The function of metallurgical coke as a fuel is diminishing. This coke is primarily used in blast furnaces as a reducing agent and it also secures gas permeability across the entire height of the blast furnace. Foundry coke has a higher real density, a lower porosity and acts as a fuel which, when it touches a piece of cast iron, should not break up.

It is generally the case that foundry coke fetches a higher price on the market than metallurgical coke. The largest buyers of foundry coke use about 50,000 tonnes a year, so it would not be cost-effective for a foundry to build its own coke ovens.

Historically, coke has been transported to the customer by rail. However, in the course of time many smaller companies have abandoned their factory rail sidings so nowadays, in most cases, transport is by road. A vast proportion of the foundry coke produced by OKK is exported, particularly to Germany.

A factory within a factory

About 20–30 percent of the total mass of the coal used as raw material for coking consists of volatile compounds. These are further processed in the chemical part of the coking plant and are subsequently used in a variety of industrial sectors.

The most important by-product of the processing of coal is gas that is purified step by step after being released from the coal and in the process is fractionated to recover ammonia, benzene, hydrosulphate and other fractions. Thus, the technically clean coke oven gas does not burden the environment when burned. OKK's operations have been heavily desulphurised to a value of 50mg of hydrosulphate per cubic metre. “This is a value 10 times lower than that set by law. More than 50 percent of clean coke oven gas consists of hydrogen which turns into water vapour when burned,” said Mokroš. When the gas is burned this predominately results in water vapour and CO2.

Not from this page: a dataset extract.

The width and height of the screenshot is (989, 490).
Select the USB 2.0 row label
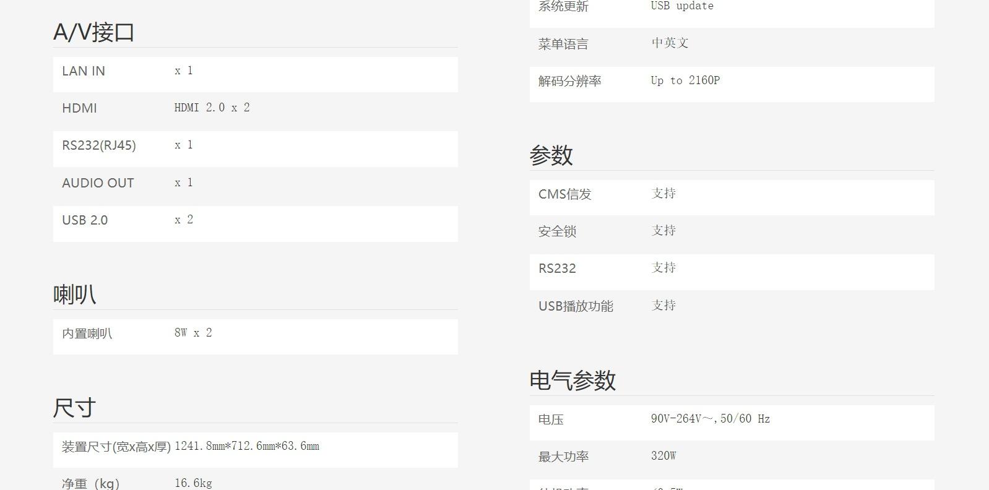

Coke oven gas is mainly used to heat the coke oven batteries; any surplus is used to fuel heating plants. Where OKK is concerned this involves the neighbouring heating installation operated by Dalkia Česká republike a.s., which uses coke oven gas in supplying heat to Ostrava households.

Another important by-product is crude coal-tar, of which OKK produces around 25,000 tonnes annually. Through subsequent distillation, a variety of oils are recovered from coal tar, as well as solid coal tar pitch that is used in steel and aluminium production. Soot (carbon black) that is used in tyre manufacturing also has its origins in coal-tar. Crude benzene is likewise an important coking by-product from which, after distillation, there is a recovery of pure benzene, one of the main components used in the chemical industry. When crude coke oven gas is purified, ammonia is recovered which subsequently ends up in ammonium sulphate, used as a fertiliser in agriculture.

Although we may not realise it, every day we come across objects that could only have come about thanks to coal and coke. There is currently no alternative to coal. What is more, coke production is no longer the dirty job it once was. The new coking battery in the Svoboda coking plant, which received its final building approval in spring 2011, fulfils the most stringent environmental requirements. The levels of emitted agents are continuously and directly monitored within the coking battery itself, within the surrounding area and also in the area surrounding the entire OKK complex.